The idea seemed to be a possession game aimed at patiently working the ball through the pressure of Cameroon into the last third; With no possession, the team pushed directly on their opponents, trying to deny the space and chasing long balls across the field, which were then (theoretically) reused to start another phase of possession.
The results were extremely mixed.
There were successes especially in the second half, when Nigeria’s play structure seemed a little more fluid after initial uncertainty. In the first half, the most interesting spins were seen on the left: instead of left-back flipping, Alex Iwobi occasionally fell lower, allowing Jamilu Collins to overlap and Moses Simon to pinch in the field.
On the right Ahmed Musa held the width, while Abdullahi Shehu sat lower and slightly narrower and Iheanacho was oriented higher and played closer to Paul Onuachu.
What really mattered was the staff.
The center-back pairing Chidozie Awaziem and Valentine Ozornwafor ultimately kept the door closed but failed to meet the requirements of the tactical idea in both possession (both) and possession (the latter).
Their inability to play through the gaps as they appeared made team build-up even slower than necessary and, too often, resulted in players receiving the ball with their backs to goal and under pressure, rather than forward or halfway to look -turn.
Similarly, the rusty ozornwafor (apparently only valued for his left footed foot) was slow in pushing up and down on opponents when Cameroon tried to go over the high press so his direct opponent would pick up the ball in the space between the lines and either play could be a wall pass or a twist.

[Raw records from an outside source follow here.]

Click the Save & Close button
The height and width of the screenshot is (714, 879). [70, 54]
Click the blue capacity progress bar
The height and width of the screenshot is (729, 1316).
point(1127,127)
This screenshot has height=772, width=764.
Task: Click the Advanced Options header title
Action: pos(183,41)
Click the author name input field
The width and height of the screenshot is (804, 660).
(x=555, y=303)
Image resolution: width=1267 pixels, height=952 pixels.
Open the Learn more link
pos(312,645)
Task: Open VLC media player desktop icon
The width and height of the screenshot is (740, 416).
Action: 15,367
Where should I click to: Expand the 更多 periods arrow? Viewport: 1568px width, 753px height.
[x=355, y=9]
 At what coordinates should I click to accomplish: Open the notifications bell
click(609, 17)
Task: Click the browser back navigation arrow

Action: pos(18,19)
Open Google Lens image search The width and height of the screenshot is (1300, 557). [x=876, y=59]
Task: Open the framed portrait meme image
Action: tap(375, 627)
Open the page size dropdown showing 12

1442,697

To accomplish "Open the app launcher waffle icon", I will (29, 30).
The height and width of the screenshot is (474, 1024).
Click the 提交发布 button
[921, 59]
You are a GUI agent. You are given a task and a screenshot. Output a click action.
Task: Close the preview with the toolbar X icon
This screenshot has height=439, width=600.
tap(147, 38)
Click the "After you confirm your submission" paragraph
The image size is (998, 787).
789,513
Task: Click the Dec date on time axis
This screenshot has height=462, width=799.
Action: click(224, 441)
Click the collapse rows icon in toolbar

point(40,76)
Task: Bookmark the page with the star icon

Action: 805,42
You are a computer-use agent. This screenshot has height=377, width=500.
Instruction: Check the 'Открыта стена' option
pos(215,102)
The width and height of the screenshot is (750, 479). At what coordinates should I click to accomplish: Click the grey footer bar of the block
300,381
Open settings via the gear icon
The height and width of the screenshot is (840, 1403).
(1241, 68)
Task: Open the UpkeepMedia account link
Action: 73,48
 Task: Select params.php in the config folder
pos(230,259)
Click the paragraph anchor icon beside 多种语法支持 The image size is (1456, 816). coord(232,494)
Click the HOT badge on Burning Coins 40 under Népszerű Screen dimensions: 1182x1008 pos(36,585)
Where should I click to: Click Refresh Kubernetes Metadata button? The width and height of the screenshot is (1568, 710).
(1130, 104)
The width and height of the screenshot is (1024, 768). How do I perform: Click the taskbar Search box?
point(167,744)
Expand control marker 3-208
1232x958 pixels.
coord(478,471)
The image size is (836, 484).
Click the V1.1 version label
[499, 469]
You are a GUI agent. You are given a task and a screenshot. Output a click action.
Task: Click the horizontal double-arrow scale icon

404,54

This allowed the Indomitable Lions to break at an exposed defense and underscored the inherent risk of the overall structure: without all the units supporting the press and staying compact at all stages, it can be pretty easy to play through.
It didn’t help that the team did without so many offensive regular players.
Up front, Onuachu did little to disrupt the idea that he was playing worse as a starter, offering little as a connection game when he got deep and little exercise when he stayed high.
Width was all that Musa had, since he was completely on the sidelines and was deprived of one virtue that has built him an international career: dynamism.
Iheanacho didn’t look intense, which wasn’t surprising when you consider that club season is over and when you understand that his personality won’t always blend well with professional rigor.
As if to clarify, the team looked a bit sharper after the break when Onuachu was first substituted for Terem Moffi, then Marcus Abraham came on the right side.
Ball retention improved instantly in the final third and the Super Eagles slowly took control and later enjoyed a commotion to almost steal the game.
On the whole, even without the aim of livening up the occasion, this provided much more interest in Nigeria from a tactical point of view.
It was Rohr who did something that he was often accused of not doing: trying new things.
What is harder to understand is whether circumstances forced this idea on him (remember, for this Tunisia game he was similarly handicapped in terms of choices) or whether it’s a template he wants to build on medium term.